#### EXTRACTED MATERIAL

# # # # # # #

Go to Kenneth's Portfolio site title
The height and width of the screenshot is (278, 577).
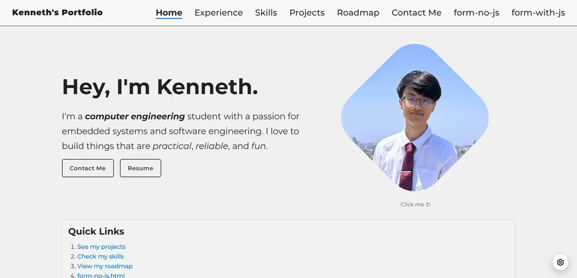pos(57,12)

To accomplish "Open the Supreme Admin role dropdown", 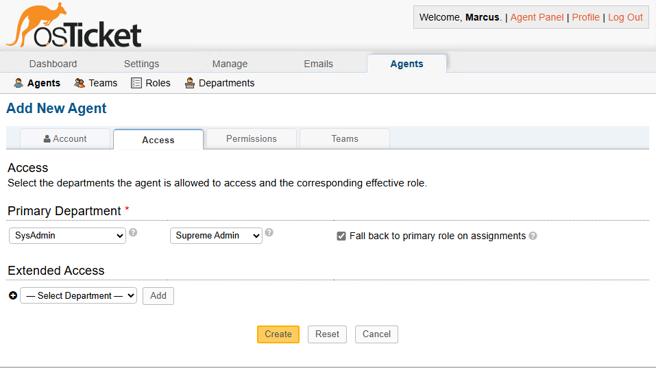I will click(216, 236).
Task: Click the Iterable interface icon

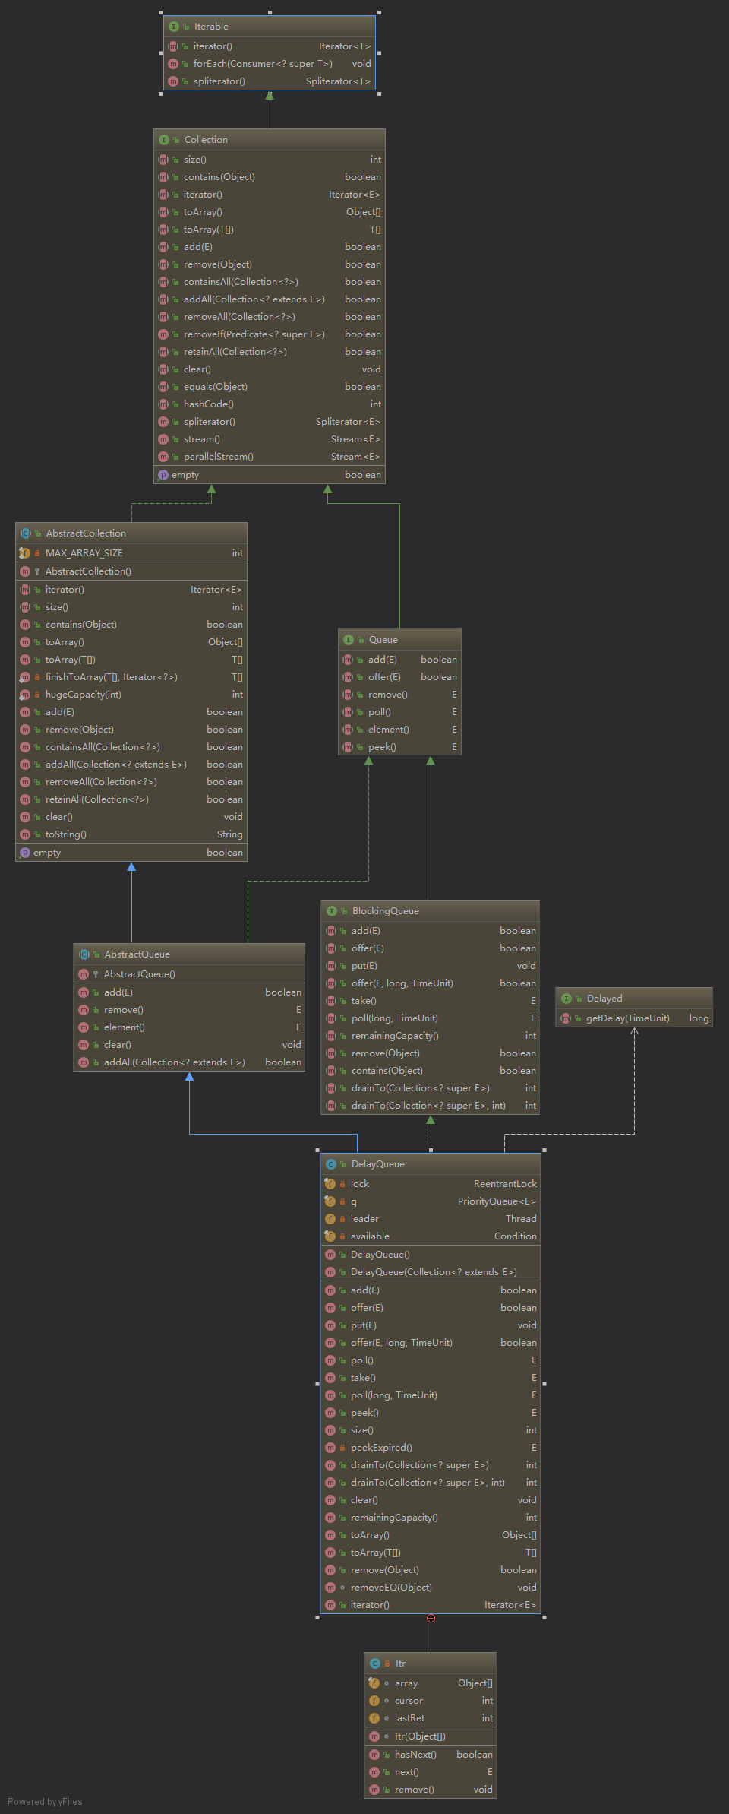Action: point(174,27)
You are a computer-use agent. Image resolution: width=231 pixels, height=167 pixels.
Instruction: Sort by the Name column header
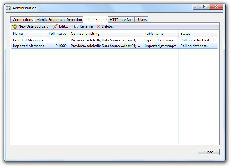28,34
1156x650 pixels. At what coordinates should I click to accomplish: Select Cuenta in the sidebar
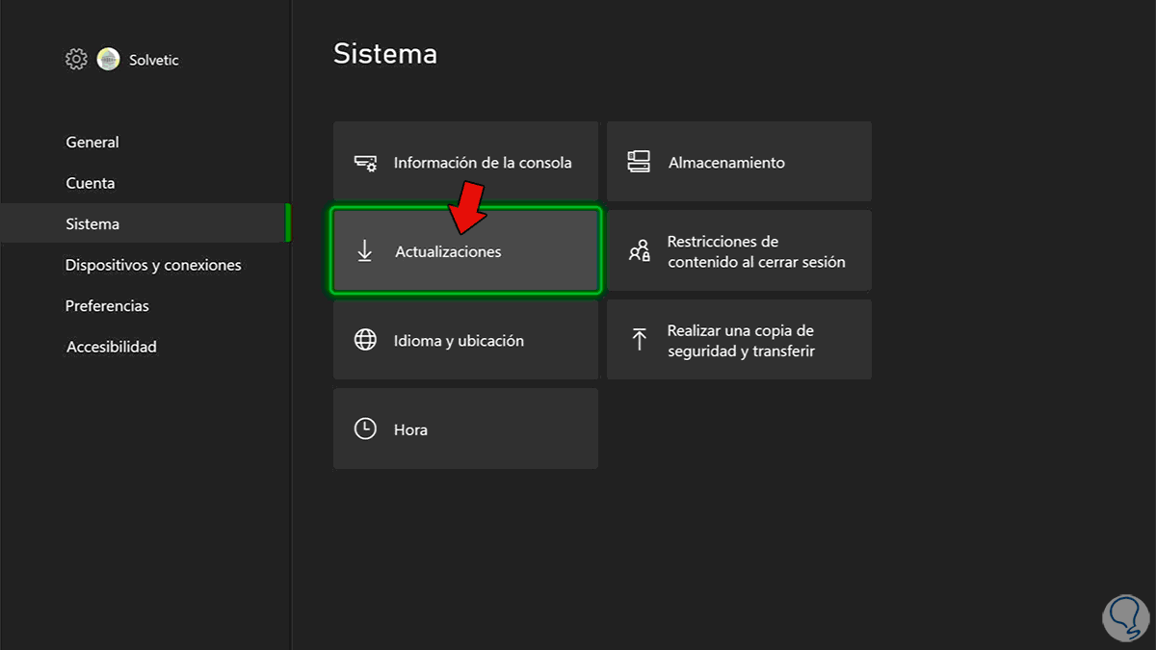[91, 183]
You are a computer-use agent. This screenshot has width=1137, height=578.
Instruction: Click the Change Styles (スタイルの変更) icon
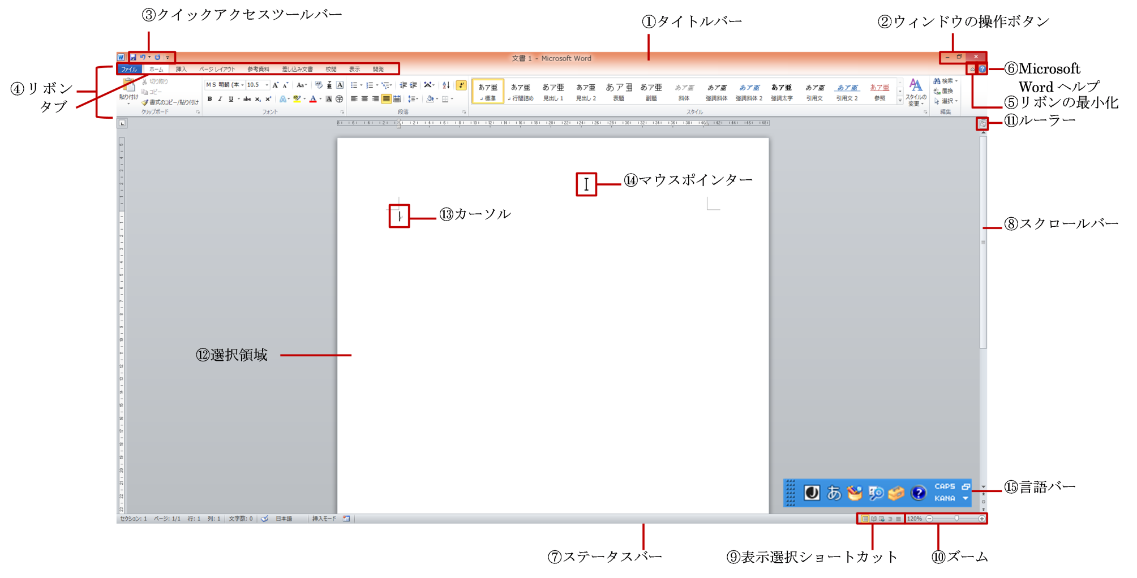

# # # # # # #

#### WORK INSTRUCTION
Please reproduce, word for word, only the lines from the line that holds "1156x650 pixels. At" through the final line of the entries above, omitting any pictures.

#### RESULT OF THE EXERCISE
1156x650 pixels. At what coordinates should I click to accomplish: Select Cuenta in the sidebar
[91, 183]
You are a computer-use agent. This screenshot has width=1137, height=578.
Instruction: Click the Change Styles (スタイルの変更) icon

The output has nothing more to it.